* **Tarea propuesta 1**: Transcriba del fragmento sobre la obra de Claudio Coello el pasaje que comienza en "A partir de" y termina en "Museo del Prado.".

* **Fragmento de página**:
■ ■ ■ ■ ■
Sin embargo, su gran oportunidad llega en 1668, cuando le encargan una serie de pinturas para la iglesia del convento de la Encarnación de Madrid, conocido popularmente como San Plácido, donde también había trabajado su maestro Rizi. Para este elabora la impresionante Anunciación o El Misterio de la Encarnación que todavía preside su retablo mayor, buena muestra de su fastuoso sentido escenográfico y brillante colorido donde incluye figuras de profetas y sibilas que predijeron la llegada del Mesías, composición de la que se conserva el boceto previo en la Colección Helena Rivero de Jerez de la Frontera. También es destacable en este conjunto barroco, uno de los más notables de la época de los Austrias conservado en su lugar original, la Visión de Santa Gertrudis que preside el retablo de la nave derecha, que también aparece firmado en 1668.  

A partir de ese momento, según Palomino, son constantes los trabajos para iglesias madrileñas, donde fiel a la sensibilidad contrarreformista plasma un universo barroco dirigido a los sentidos con el fin de impresionar y conmover a los espectadores. De este momento destacan las pinturas de Cristo mostrando a la Virgen el Limbo (1669, colección particular, Francia), La Virgen con el Niño adorada por santos y las virtudes teologales y La Sagrada Familia con el rey San Luis de Francia y otros santos, estas dos últimas en el Museo del Prado.

En la década de los 70, Claudio Coello inicia sus prácticas como fresquista en colaboración con José Jiménez Donoso, donde demuestra su gusto por las arquitecturas fingidas, siguiendo la senda implantada en Madrid por los italianos Angelo Michele Mitelli y Agostino Colonna. Obra destacada fue la decoración de la capilla de San Ignacio del Colegio Imperial que los jesuitas tenían en la capital de la Corte (actualmente catedral de San Isidro), que fue encargada en 1671 con motivo de la canonización de San Francisco de Borja y destruida en 1936, al igual que las historias de San Ignacio de la bóveda de la sacristía, durante la Guerra Civil. Todavía subsisten la cúpula y las pechinas de la capilla del Santo Cristo, con ángeles pasionarios y figuras de profetas.
■ ■ ■ ■ ■
* **Conjunto de datos**:
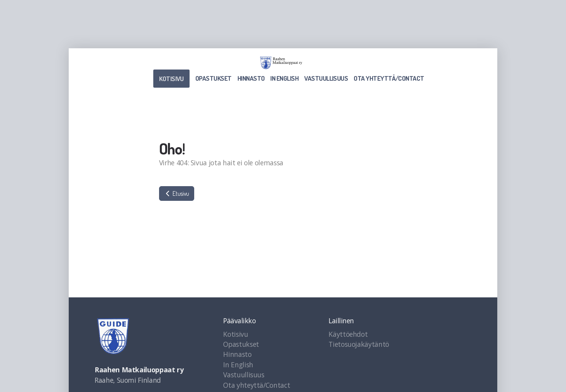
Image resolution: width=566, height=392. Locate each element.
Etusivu (176, 193)
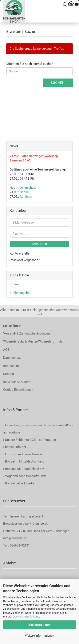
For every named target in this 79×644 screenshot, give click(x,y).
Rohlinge (26, 196)
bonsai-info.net (15, 447)
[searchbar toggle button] (65, 5)
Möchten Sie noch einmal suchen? (30, 64)
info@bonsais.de (15, 538)
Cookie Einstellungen (18, 390)
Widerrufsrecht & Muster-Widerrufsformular (33, 341)
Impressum (11, 366)
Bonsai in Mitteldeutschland (24, 461)
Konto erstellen (20, 253)
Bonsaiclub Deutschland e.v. (25, 469)
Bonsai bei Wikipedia (20, 483)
■ ■ ■ ■ ■
* **Tarea propuesta 2**: Reproduzca las entradas desde la línea que contiene "Möchten Sie noch einmal suchen? (30, 64)" hasta el final de las entradas, ambas incluidas, con "Konto erstellen" sustituido por "Registrieren" y todo lo demás sin cambios.

* **Respuesta correcta 1**:
A partir de ese momento, según Palomino, son constantes los trabajos para iglesias madrileñas, donde fiel a la sensibilidad contrarreformista plasma un universo barroco dirigido a los sentidos con el fin de impresionar y conmover a los espectadores. De este momento destacan las pinturas de Cristo mostrando a la Virgen el Limbo (1669, colección particular, Francia), La Virgen con el Niño adorada por santos y las virtudes teologales y La Sagrada Familia con el rey San Luis de Francia y otros santos, estas dos últimas en el Museo del Prado.

* **Respuesta correcta 2**:
Möchten Sie noch einmal suchen? (30, 64)
info@bonsais.de (15, 538)
Cookie Einstellungen (18, 390)
Widerrufsrecht & Muster-Widerrufsformular (33, 341)
Impressum (11, 366)
Bonsai in Mitteldeutschland (24, 461)
Registrieren (20, 253)
Bonsaiclub Deutschland e.v. (25, 469)
Bonsai bei Wikipedia (20, 483)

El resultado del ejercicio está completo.